We saw the new doctor today. He was very personable and more forthcoming than our old one, or at least more talkative. He looked our case over and asked some questions. He recommended that if we did do another IVF that since my wife's sister is willing using her as a gestational carrier would be the way to go, given the number of decent embryos we've put in so far. He also said, though, that our chances with three tries at IUI with donor sperm would be about the same as one try at IVF. IVF tries are generally at least two cycles apart, so with the financial considerations the IUI seems to be our best long term shot. Also, my wife is really feeling worn down emotionally by all she's gone through in the IVF's we've done and gotten nothing.

For IUI we would also have a better shot if my sister in law did it, but we were told tonight by my mother in law that my sister in law told her that while she would be just fine with carrying our child, she wasn't sure she'd be able to give up a child that was genetically hers. I can certainly see that, and understand. I think we were a bit blinded to that possibility by our desire to have a child by whatever means are left at our disposal, and I think my wife was especially so and is having a hard time dealing with it.

So, it seems our next try or three will be an IUI with my sperm augmented by donor sperm, put into my wife. I hope it works, but my wife has other health issues that would no doubt make pregnancy difficult. If the IUI doesn't work, I hope she can find it in herself to do one more IVF with her sister as the carrier.

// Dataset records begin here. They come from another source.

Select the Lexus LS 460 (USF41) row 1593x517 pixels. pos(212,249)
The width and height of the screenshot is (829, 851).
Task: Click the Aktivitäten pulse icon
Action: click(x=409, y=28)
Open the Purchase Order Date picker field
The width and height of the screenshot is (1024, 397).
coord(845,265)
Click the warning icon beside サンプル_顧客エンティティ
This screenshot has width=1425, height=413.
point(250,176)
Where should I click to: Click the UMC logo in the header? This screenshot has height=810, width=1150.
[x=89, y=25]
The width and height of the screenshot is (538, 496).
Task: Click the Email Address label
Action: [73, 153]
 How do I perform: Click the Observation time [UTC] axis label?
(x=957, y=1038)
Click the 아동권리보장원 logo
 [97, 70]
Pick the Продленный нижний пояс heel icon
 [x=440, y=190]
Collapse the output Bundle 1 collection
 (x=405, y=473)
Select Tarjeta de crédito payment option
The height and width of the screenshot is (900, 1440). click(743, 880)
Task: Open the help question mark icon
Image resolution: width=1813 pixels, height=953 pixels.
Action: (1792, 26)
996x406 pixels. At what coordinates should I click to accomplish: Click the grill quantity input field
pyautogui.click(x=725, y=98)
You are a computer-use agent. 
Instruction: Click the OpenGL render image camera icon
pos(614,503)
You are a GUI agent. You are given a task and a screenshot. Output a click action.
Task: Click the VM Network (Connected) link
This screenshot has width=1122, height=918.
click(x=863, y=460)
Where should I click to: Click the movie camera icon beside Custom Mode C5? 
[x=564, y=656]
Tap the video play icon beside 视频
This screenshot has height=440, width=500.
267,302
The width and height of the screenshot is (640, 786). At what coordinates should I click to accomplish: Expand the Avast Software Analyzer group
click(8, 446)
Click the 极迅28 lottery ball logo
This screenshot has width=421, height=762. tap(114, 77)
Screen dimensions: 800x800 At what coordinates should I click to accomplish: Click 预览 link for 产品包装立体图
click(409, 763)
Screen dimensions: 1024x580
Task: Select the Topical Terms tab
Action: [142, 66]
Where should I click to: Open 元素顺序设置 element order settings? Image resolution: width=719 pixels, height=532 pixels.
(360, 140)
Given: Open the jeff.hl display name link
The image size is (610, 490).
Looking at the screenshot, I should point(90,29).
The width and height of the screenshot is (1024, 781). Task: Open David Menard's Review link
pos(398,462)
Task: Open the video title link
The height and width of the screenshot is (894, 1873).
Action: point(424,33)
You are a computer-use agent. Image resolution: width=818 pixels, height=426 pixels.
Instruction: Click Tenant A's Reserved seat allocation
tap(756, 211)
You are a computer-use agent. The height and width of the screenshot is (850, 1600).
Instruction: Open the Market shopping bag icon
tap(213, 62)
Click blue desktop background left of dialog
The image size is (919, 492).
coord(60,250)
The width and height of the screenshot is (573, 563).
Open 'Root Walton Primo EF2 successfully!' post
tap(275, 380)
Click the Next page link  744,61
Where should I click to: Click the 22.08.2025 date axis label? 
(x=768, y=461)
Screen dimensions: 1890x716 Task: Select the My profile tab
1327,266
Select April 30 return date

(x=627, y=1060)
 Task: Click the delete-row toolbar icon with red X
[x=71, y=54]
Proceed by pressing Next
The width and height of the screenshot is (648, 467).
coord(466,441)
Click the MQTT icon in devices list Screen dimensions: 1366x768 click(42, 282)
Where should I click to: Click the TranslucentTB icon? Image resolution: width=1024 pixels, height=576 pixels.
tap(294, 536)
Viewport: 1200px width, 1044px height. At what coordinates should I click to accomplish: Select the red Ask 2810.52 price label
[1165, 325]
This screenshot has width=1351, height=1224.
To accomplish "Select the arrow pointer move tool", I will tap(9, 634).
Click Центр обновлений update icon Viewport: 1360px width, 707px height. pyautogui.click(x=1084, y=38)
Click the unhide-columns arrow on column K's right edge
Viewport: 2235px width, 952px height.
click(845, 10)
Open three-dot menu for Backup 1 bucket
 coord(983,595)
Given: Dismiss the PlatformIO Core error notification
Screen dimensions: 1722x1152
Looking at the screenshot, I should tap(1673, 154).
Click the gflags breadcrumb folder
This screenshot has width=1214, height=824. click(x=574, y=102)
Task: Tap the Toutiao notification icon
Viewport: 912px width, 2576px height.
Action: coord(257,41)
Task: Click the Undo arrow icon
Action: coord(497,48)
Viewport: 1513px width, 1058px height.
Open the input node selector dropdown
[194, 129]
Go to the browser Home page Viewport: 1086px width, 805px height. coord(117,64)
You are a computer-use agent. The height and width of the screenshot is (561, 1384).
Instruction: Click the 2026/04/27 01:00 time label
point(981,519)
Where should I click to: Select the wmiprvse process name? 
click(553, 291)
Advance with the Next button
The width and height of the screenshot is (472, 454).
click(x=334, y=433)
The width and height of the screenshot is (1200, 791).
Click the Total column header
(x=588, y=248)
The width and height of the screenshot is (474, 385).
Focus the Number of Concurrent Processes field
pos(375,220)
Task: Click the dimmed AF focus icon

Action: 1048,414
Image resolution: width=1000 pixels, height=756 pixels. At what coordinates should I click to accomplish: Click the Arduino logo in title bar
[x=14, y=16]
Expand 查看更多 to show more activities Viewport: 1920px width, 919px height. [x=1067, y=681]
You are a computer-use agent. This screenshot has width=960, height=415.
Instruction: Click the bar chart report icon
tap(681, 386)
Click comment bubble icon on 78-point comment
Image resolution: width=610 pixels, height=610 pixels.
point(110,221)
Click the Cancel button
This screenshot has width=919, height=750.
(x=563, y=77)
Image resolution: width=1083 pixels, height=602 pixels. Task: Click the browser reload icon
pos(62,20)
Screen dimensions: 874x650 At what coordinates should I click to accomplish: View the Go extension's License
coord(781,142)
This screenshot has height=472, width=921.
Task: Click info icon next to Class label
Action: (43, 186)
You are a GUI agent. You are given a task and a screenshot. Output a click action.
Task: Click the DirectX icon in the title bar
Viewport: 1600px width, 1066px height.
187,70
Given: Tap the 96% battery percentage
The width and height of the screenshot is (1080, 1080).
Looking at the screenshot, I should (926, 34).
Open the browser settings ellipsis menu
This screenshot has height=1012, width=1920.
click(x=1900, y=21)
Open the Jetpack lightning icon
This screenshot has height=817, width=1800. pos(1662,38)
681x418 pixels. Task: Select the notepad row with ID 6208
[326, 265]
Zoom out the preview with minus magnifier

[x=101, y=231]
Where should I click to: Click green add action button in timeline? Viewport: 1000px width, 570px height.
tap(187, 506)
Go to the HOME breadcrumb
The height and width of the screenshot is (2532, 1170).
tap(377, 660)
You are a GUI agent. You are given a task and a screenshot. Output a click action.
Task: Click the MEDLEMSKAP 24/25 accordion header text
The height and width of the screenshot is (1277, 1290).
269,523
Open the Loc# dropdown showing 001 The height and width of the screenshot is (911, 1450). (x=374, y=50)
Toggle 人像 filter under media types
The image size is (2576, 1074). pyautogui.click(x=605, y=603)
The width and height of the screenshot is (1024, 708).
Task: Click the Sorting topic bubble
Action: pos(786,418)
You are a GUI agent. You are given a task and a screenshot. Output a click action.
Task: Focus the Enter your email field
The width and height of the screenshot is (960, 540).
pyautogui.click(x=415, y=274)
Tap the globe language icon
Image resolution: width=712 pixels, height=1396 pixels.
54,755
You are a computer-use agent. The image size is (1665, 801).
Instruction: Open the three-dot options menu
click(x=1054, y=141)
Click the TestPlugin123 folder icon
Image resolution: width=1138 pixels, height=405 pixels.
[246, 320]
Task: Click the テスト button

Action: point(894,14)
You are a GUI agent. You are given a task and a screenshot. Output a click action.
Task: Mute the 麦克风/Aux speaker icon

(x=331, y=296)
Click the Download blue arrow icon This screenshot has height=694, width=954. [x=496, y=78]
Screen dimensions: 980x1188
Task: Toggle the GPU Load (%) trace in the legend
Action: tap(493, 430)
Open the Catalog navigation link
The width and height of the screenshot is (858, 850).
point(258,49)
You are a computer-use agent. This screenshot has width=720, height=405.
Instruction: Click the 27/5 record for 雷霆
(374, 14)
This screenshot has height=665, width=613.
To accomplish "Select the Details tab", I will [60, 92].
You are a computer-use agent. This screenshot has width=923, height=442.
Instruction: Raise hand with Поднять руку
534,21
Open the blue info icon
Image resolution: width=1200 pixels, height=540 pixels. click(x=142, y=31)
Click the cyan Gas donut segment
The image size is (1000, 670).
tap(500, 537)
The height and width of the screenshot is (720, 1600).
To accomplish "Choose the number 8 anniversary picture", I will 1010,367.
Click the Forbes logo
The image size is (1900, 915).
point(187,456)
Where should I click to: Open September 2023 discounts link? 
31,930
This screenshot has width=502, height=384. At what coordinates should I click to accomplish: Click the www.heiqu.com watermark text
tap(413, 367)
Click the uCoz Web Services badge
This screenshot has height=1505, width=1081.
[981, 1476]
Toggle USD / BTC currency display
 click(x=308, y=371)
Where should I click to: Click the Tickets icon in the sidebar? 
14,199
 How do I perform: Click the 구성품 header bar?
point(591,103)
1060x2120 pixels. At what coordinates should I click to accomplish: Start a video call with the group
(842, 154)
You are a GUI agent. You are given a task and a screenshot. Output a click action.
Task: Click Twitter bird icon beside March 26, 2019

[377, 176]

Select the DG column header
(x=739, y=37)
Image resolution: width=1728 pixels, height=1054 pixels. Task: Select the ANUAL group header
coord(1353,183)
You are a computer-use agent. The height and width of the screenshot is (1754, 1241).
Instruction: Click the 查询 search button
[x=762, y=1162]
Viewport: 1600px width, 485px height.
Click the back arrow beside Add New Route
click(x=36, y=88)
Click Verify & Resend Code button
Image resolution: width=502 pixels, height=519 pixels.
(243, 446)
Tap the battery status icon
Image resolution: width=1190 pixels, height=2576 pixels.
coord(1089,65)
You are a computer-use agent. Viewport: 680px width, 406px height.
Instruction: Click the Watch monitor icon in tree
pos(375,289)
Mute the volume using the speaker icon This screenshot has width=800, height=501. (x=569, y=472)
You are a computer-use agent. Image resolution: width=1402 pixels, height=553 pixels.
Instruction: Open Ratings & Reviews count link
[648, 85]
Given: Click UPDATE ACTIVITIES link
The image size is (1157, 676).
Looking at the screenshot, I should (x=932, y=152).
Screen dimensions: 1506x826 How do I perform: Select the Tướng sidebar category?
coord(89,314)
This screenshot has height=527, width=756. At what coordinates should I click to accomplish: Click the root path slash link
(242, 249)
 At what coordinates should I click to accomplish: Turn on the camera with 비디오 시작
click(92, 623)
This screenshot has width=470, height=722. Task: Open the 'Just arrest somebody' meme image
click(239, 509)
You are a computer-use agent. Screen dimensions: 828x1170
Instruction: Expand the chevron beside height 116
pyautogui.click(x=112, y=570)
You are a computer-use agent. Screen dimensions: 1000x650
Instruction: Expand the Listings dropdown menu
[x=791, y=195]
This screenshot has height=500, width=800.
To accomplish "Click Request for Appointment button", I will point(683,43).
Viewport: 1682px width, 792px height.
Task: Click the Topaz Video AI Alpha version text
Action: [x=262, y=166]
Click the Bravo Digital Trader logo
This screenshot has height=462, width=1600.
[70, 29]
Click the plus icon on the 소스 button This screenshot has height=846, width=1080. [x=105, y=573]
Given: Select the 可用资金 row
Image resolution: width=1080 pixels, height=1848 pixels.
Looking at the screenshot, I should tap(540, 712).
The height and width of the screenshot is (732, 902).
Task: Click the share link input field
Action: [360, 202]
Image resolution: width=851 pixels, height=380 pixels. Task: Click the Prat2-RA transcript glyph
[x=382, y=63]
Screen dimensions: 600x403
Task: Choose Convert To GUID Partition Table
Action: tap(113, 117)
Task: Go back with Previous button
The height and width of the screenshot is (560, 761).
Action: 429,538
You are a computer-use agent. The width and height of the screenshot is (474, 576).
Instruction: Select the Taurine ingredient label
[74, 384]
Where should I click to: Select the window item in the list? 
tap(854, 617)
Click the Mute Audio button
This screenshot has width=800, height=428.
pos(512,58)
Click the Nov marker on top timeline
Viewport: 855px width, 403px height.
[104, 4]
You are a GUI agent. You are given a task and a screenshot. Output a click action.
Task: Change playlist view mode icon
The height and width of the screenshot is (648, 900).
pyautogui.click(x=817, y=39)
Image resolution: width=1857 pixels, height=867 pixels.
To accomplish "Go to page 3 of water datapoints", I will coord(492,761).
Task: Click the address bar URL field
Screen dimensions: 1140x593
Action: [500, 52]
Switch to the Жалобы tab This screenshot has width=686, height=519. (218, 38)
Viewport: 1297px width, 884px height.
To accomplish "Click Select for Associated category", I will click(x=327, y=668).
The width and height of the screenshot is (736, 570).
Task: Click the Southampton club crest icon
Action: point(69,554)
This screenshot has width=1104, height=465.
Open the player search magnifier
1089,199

Wish us luck. We're going to need a lot.

Monday, April 7, 2008

IVF Update And Plans

Well, in case you hadn't heard, the frozen transfer didn't implant apparently. We knew it was a long shot compared to the fresh transfers, but it's still disappointing.

We're changing gears now. Tuesday we have an appointment with a new doctor. We've heard good things about him. He does his procedures at the same fertility center as our original doctor, (I believe they and a few other doctors own it together,) so that will be convenient if potentially awkward. I'm sure other couples change doctors often enough after a few failures for them not to be really surprised. I think it's good to get a fresh pair of eyes on the situation anyway.

Unless he has some really novel insight into what could be done to improve our chances with another IVF, our plan is to shift to doing IUI with my sperm augmented with a donor's.

I'm a little bit of two minds about that. On the one hand we've produced multiple embryos via ICSI with my sperm, transferring nine in total and having some that did not make it nevertheless survive longer than initially estimated. So we know my sperm can work if given a ride to the egg. It's tempting to say "why are we bringing in donor sperm when mine is good enough?" In fact our chances per try are much better with IVF than IUI.

On the other hand, IVF is rather expensive and the protocol is rough on my wife. She is also still rather overweight, but has lost a good forty pounds or so since we started this and is continuing to improve over time. Taking a break from IVF for a little while would give her a chance to improve her health and through that improve our chances, and also give us a chance to catch up a little on the financial side of things. While we're doing that, we may as well take a few shots with the augmented IUI and maybe get lucky.

The plan is to do that for a few months, then maybe, if she is still willing by then, have my wife's sister do the IUIs. She has no interest in being a mother again, has said she would be willing to help out, and would be much cheaper and easier to monitor than a paid gestational carrier. I'm not sure if my wife would still try alongside her at that point. If their cycles were offset enough so that each would start the drugs after the other had their pregnancy test that would let us avoid the possibility of having both pregnant.

At some point my wife may decide she's up for another try at IVF. We just turned forty, so we can't put that off too long, but as long as she's losing weight it's a question of whether the aging is making our chances worse faster than the weight loss is making them better. If only we had some sort of indication of the optimum window. We don't though, so we can only guess and do what we can when we can.

Maybe Tuesday when the new doctor weighs in we'll know better where we stand.